## [WORK TASK]
From the entries that follow, reproduce exactly and only the lines from the line with "Task: Click the red ball asset thumbnail" to the line with "Viewport: 709px width, 355px height.", endpoints included.

## [DATA FOR THIS TASK]

↓↓↓

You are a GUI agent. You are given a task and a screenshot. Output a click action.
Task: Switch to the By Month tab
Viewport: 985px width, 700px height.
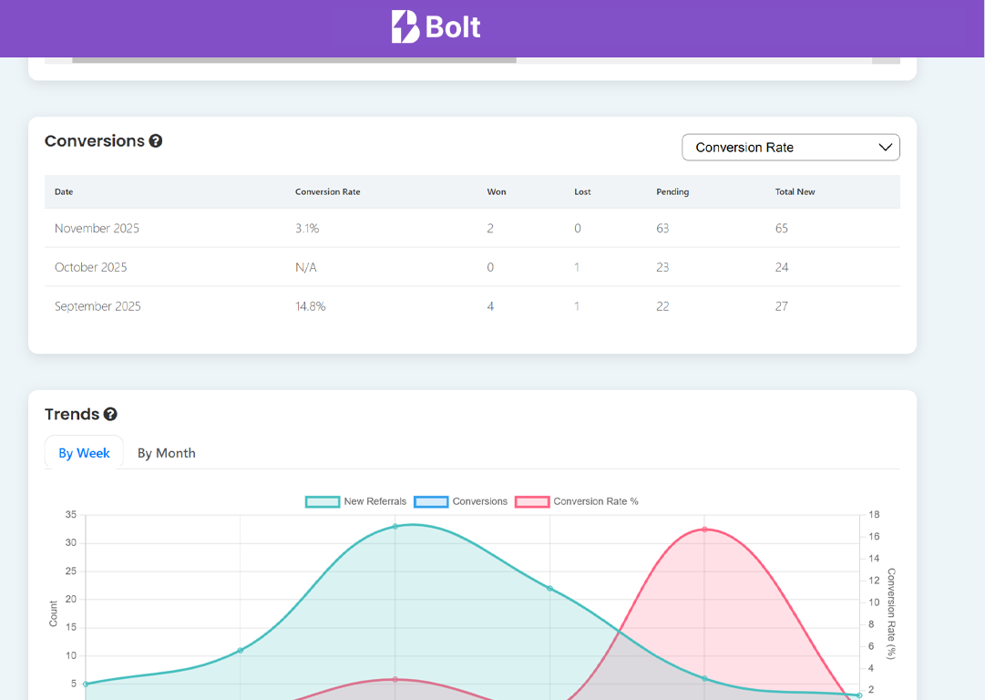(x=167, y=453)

↑↑↑
↓↓↓

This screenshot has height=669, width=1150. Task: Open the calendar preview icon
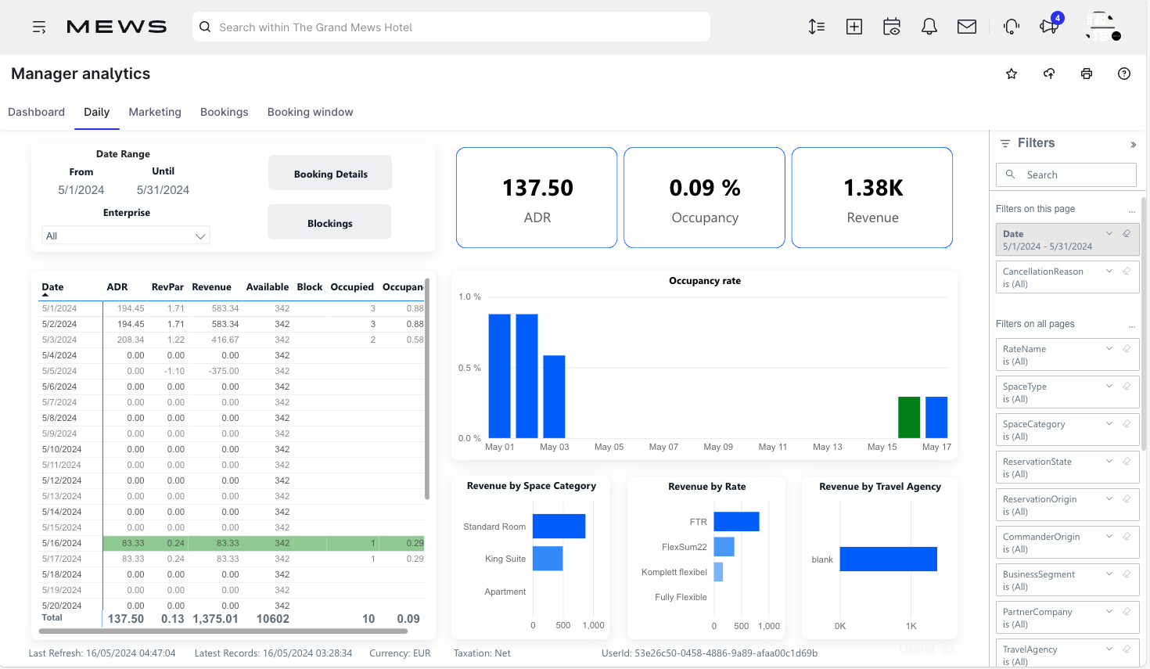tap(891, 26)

↑↑↑
↓↓↓

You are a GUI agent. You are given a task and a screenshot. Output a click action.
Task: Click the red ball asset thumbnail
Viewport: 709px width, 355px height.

↑↑↑

## [WRITTEN ANSWER]
Task: Click the red ball asset thumbnail
Viewport: 709px width, 355px height.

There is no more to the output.